What kind of order of magnitude of cost are we talking about?

What are the next steps - is there some service to cut the wafer and put into a package for you?

1 comments

The masks alone are single digit millions, but with all the design tools and staff costs typically tens of millions is the benchmark number for a tape out in this node.

After coming out of the fab, the chips go through probing, packaging and reeling.

> The masks alone are single digit millions,

Ah, another reason why hardware erratas get fixed so rarely (I assume - along with retesting of course).

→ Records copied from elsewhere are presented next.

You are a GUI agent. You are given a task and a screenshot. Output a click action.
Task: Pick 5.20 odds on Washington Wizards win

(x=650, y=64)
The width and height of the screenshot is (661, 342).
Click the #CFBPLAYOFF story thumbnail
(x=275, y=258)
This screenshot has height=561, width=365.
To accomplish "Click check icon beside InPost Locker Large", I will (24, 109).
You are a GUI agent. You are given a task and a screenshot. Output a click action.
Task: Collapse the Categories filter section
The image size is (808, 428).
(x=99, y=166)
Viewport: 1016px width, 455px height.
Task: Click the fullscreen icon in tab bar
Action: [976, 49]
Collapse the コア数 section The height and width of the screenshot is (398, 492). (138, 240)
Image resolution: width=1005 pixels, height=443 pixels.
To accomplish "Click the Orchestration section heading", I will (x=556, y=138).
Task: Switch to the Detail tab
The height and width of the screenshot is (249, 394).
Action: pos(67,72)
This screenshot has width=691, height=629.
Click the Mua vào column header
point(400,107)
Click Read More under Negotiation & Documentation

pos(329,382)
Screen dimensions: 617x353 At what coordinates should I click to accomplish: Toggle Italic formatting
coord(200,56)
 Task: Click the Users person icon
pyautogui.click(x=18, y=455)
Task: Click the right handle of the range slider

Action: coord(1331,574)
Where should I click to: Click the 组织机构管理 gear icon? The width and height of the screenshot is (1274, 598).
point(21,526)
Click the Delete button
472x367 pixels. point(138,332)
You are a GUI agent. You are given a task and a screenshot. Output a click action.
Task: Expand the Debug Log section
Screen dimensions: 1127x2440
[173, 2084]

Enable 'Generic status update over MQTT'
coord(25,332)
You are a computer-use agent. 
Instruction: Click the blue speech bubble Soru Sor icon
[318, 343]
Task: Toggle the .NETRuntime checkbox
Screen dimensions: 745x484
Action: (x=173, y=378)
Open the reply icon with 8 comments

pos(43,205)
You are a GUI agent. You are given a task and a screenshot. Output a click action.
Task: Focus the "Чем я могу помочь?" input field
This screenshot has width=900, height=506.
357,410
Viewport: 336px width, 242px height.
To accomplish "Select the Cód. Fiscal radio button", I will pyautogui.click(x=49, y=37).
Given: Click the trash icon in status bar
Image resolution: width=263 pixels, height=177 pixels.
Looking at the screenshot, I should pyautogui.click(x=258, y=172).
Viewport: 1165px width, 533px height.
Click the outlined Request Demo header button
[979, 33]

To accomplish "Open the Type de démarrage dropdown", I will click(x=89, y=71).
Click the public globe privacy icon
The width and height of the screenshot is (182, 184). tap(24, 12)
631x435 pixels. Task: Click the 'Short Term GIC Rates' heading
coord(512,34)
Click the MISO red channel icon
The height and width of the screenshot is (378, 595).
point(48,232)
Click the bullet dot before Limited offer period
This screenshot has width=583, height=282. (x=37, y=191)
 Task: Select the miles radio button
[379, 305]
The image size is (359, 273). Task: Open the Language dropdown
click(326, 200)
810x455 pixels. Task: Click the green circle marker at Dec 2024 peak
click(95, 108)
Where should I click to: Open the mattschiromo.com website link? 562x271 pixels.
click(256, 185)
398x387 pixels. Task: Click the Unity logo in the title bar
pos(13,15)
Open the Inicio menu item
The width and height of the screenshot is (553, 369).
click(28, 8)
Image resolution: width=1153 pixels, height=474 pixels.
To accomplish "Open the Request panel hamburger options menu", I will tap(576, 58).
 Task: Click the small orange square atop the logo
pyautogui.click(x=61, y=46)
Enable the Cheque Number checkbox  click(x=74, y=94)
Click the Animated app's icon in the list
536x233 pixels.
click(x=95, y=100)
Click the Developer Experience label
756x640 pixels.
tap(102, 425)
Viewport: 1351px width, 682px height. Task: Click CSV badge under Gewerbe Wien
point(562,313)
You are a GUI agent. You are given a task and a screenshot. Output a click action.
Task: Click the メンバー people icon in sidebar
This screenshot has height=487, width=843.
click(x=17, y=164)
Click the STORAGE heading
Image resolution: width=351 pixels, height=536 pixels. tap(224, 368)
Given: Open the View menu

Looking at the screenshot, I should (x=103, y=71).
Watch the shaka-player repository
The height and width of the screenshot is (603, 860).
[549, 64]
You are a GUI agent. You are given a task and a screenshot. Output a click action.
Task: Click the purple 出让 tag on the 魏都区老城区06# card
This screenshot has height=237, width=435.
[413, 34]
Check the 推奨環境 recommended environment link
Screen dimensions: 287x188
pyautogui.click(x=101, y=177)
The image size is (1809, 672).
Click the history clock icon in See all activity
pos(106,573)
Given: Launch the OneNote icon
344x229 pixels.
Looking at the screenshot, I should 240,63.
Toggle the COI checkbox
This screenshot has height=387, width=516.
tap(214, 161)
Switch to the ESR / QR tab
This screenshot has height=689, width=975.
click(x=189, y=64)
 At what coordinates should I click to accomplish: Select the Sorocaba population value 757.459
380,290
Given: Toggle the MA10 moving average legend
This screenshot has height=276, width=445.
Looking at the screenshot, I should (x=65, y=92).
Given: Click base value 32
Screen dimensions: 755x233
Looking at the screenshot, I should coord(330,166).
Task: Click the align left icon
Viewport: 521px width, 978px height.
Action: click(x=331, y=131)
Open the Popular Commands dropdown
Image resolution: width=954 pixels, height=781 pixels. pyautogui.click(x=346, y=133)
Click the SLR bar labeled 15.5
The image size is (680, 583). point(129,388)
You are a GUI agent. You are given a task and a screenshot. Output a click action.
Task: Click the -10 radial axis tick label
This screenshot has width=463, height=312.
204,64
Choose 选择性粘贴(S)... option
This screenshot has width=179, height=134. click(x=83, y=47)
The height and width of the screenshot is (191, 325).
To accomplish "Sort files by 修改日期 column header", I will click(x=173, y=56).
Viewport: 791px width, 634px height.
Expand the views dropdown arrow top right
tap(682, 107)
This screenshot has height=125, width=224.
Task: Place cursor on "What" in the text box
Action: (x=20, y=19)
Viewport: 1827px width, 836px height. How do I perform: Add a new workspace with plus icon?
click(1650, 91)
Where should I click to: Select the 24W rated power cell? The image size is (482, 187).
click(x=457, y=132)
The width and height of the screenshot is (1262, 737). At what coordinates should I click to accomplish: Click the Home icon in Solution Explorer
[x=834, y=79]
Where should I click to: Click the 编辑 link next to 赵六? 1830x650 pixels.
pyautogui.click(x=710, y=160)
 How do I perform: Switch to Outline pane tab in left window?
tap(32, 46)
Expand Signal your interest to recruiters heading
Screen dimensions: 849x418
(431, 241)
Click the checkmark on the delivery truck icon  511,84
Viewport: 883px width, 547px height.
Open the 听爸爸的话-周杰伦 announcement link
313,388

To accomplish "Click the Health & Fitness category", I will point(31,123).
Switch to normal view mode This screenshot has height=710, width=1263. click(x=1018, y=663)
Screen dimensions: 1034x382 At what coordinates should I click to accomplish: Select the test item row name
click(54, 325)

Yes, exactly. A lot depends on your expected volume. Essentially, masks are your fixed tooling cost for chips. You then amortize that over your full volume. It’s easier to justify another mask set to fix bugs if you are going to be selling oodles of chips and the cost ends up being negligible and much harder to justify it if the volume is low. Years ago, I was CTO at a startup when our chips came back from fab. Everything looked good except for a silly error that our chief architect had made. He felt horrible for a couple weeks. He was a great architect (meticulous and precise) and I kept telling him that it was no use crying over spilled milk. Engineering is hard. But there went another few million dollars of precious venture capital up in smoke for the replacement mask sets.
I knew the masks were expensive, but not that they were that expensive. Of course it's all a question of total quantity you use that mask for, but still...
It all depends on the node. Masks in 130nm are maybe in the $10k's-$100k's range. Masks for the latest TSMC nodes might cost you $30-40 million per set. The masks are pretty much a modern marvel in their own right - I'd wager they are some of the most precisely manufactured human objects in existence.
Most chips have basically one revision after first tapeout, because it's hard to get everything right first time. Small revisions can sometimes be done in the metal layer only, which is cheaper.
Can you share something about the subsequent per-chip manufacturing costs?
Rule of thumb is that a processed wafer from 28nm and older is around $3k/wafer and the cost goes up kind of exponentially towards the smaller nodes. Also, in general, the fab wants you to order a "FOUP" of wafers at a time - that's 25 wafers at a go.
So a little out of the budget of a hobbyist!

Is there a service to get on a FOUP with a group of people? I know for example of Tiny Tape Out [1], but I'm wondering where you might explore for larger designs.